[EXTRACTED ENTRIES Boundary: Start]

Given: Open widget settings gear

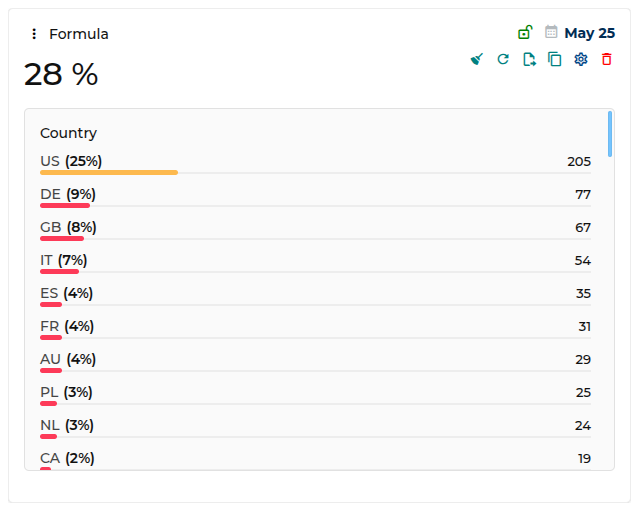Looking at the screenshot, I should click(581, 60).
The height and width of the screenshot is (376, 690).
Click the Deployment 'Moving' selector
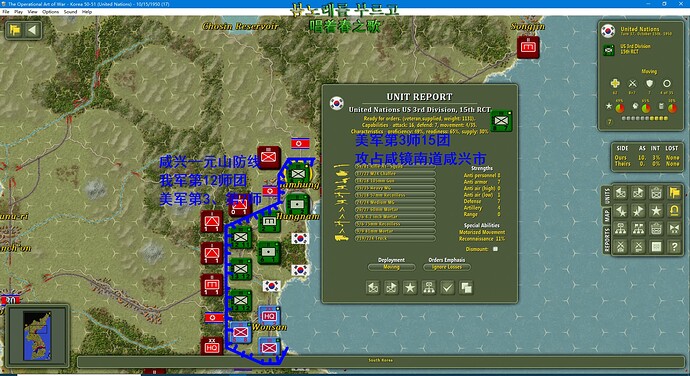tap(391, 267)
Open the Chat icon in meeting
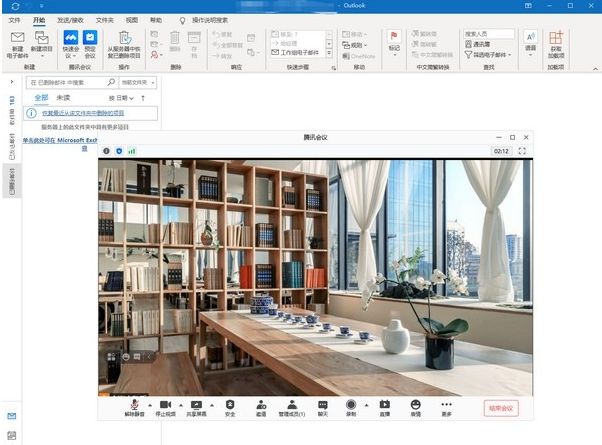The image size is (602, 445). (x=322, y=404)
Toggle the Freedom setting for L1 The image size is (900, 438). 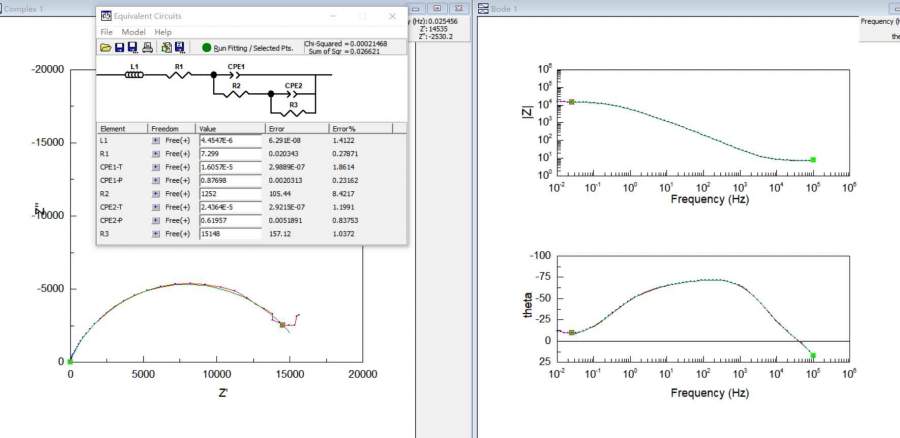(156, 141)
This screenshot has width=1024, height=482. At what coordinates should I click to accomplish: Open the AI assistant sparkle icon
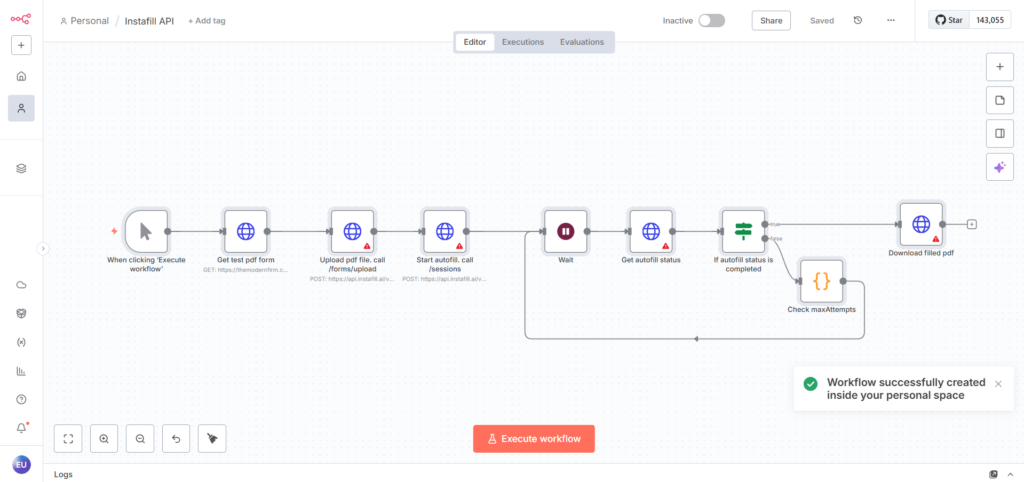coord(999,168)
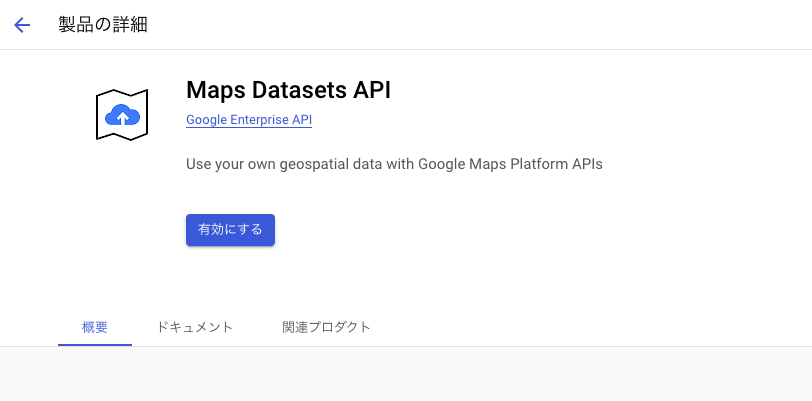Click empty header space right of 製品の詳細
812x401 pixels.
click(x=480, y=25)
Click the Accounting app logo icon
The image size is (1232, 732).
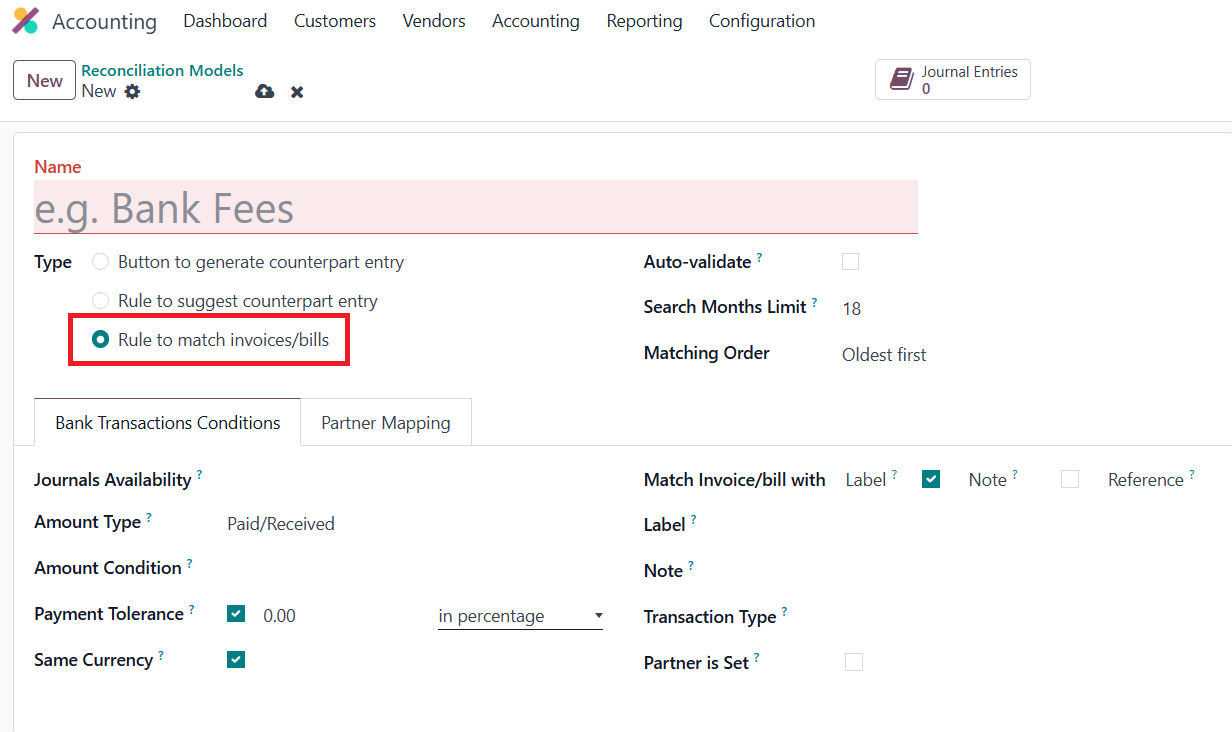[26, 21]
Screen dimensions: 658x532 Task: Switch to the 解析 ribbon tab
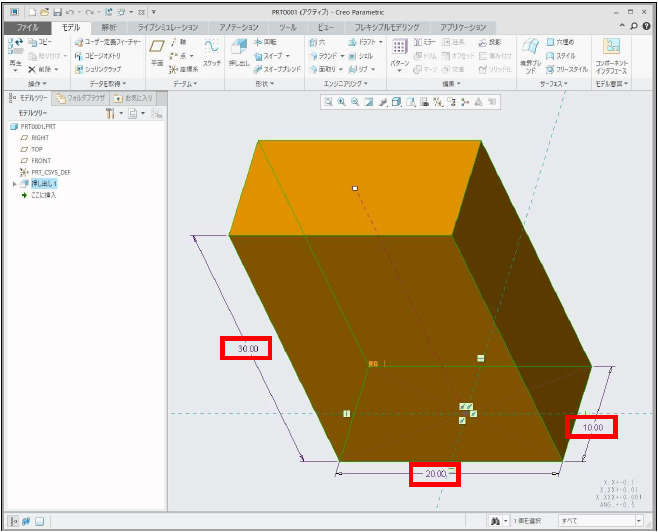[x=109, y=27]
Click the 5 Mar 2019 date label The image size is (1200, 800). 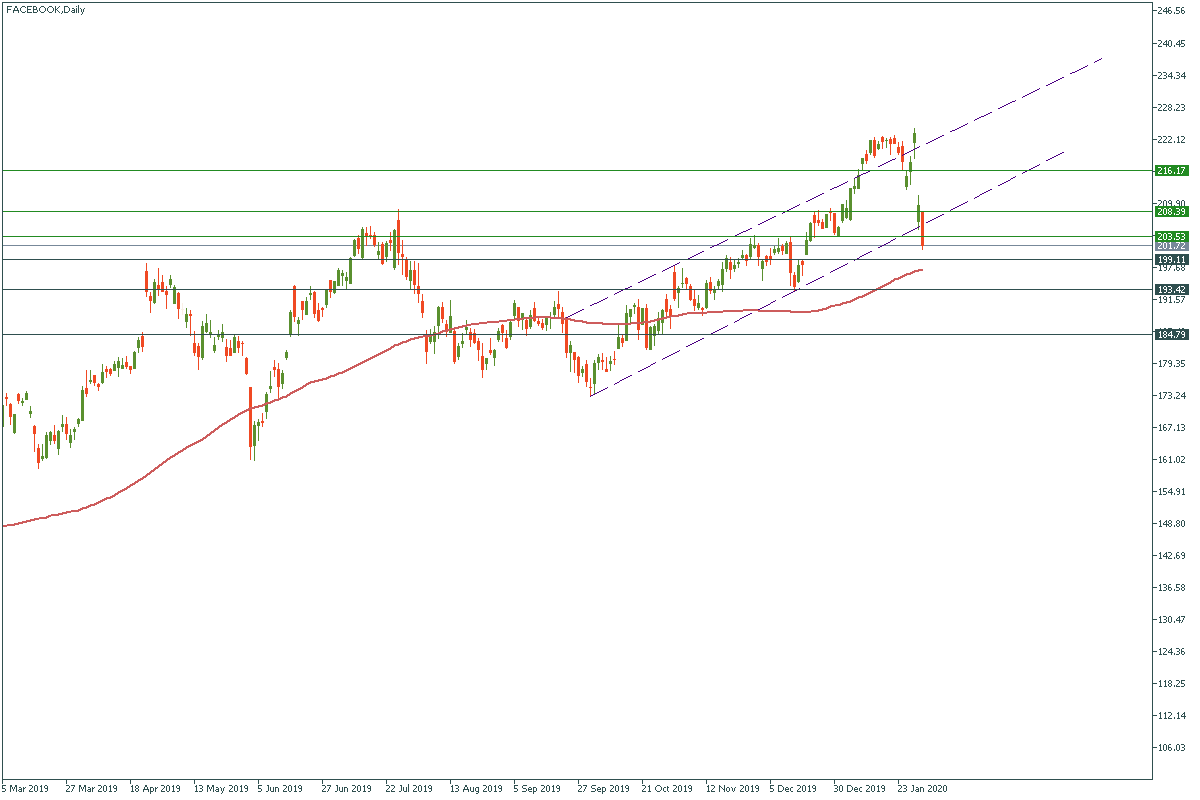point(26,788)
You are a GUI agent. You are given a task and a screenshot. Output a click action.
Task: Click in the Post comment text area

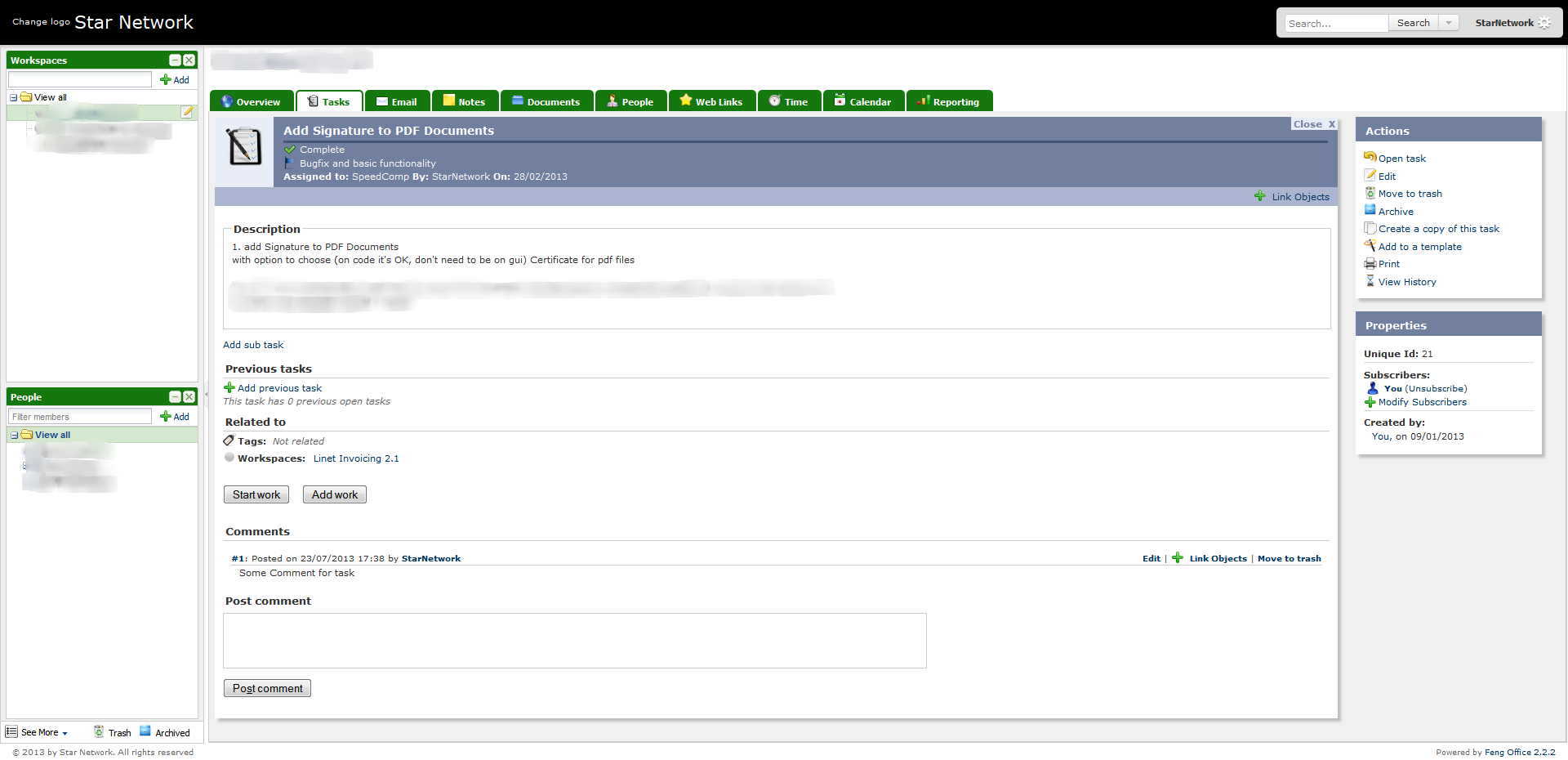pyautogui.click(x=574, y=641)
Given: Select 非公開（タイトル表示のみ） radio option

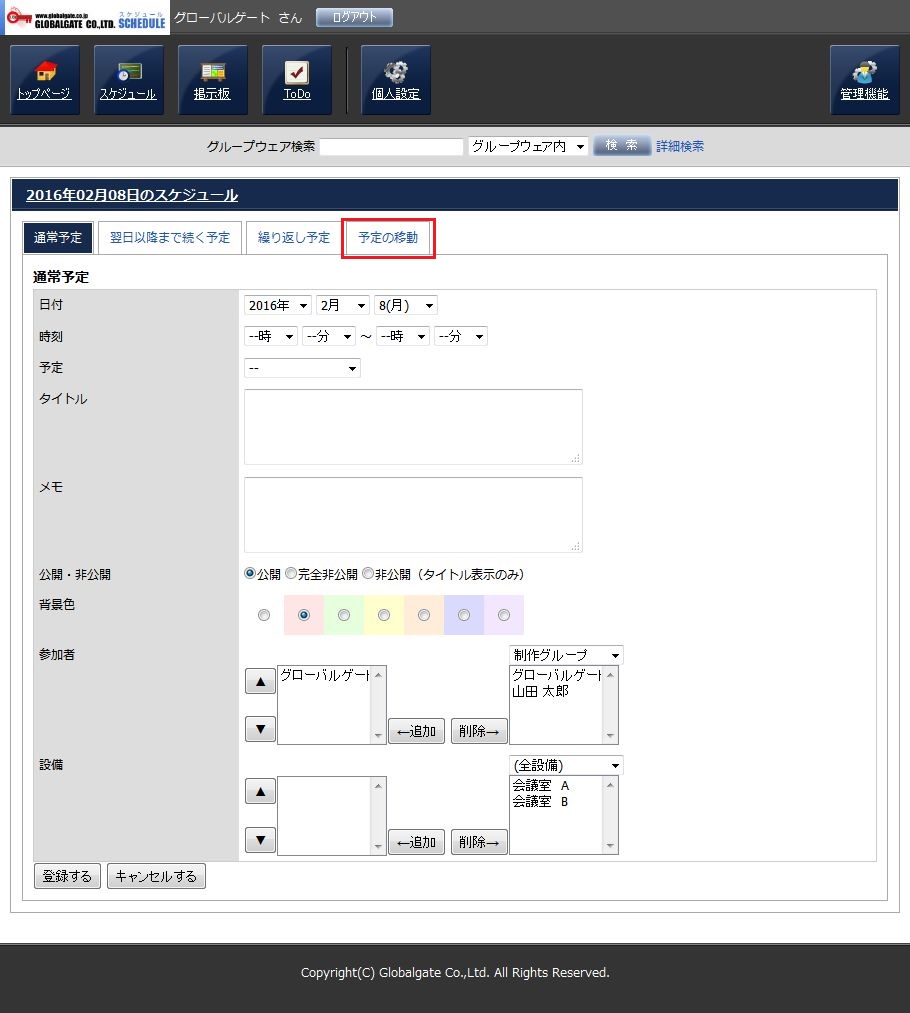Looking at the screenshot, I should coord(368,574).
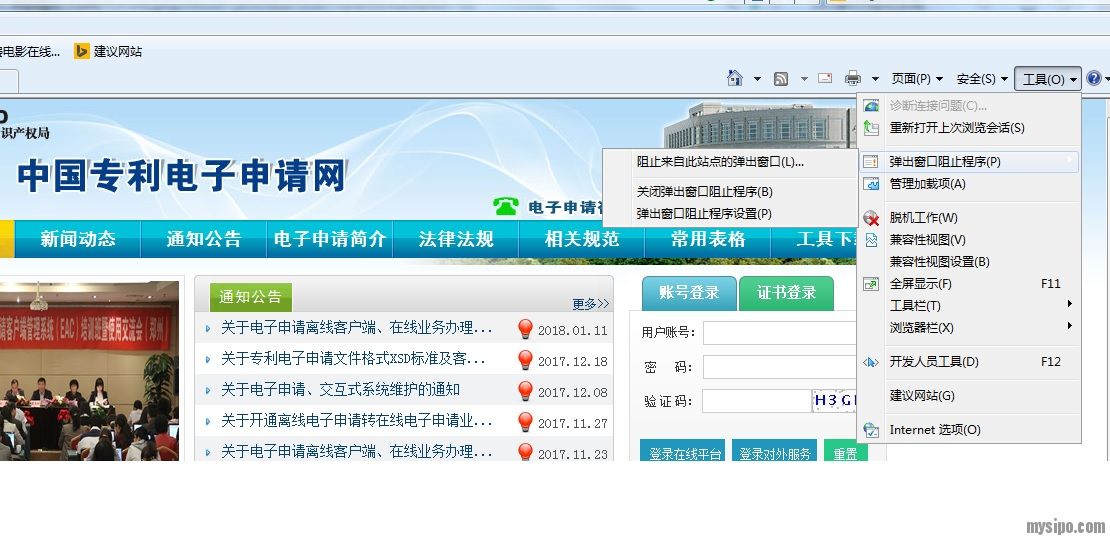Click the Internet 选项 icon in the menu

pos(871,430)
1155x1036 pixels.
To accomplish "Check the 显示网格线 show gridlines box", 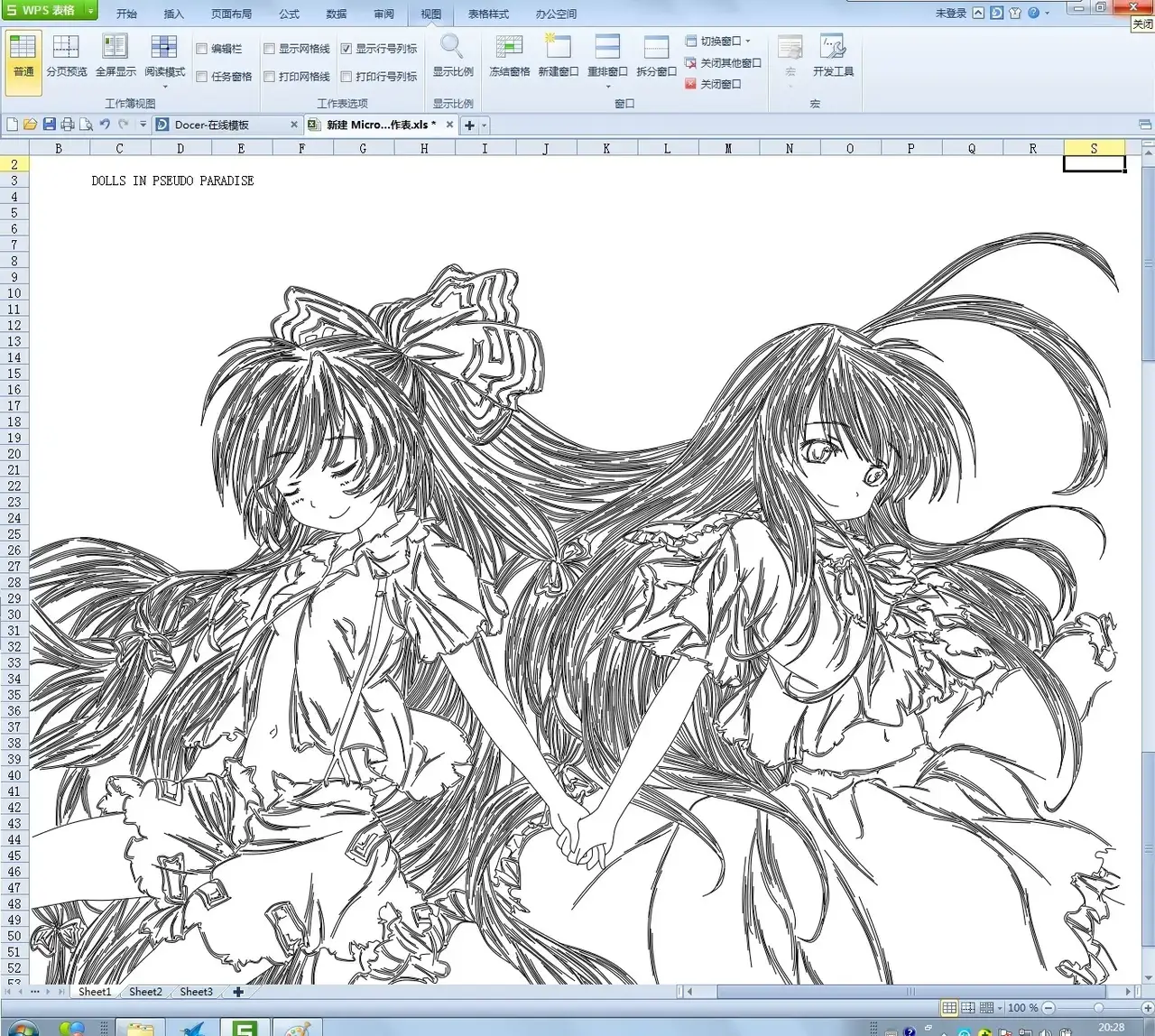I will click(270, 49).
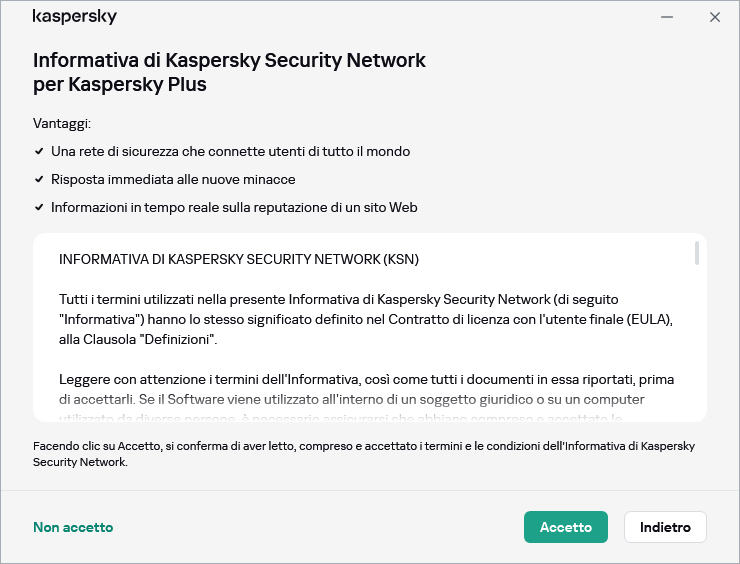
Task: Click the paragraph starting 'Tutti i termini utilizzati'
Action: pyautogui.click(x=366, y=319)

[EXTRACTED ENTRIES Boundary: End]

» **WHAT YOU SHOULD DO**:
Your output should be the lines above from the one that contains "Task: Click in the Post comment text area" through the one that contains "1155x1036 pixels.", word for word, with pictures left out.

» **SOLUTION BELOW**:
Task: Click in the Post comment text area

pyautogui.click(x=574, y=641)
Given: Select 非公開（タイトル表示のみ） radio option

Looking at the screenshot, I should coord(368,574).
Click the Internet 选项 icon in the menu

pos(871,430)
1155x1036 pixels.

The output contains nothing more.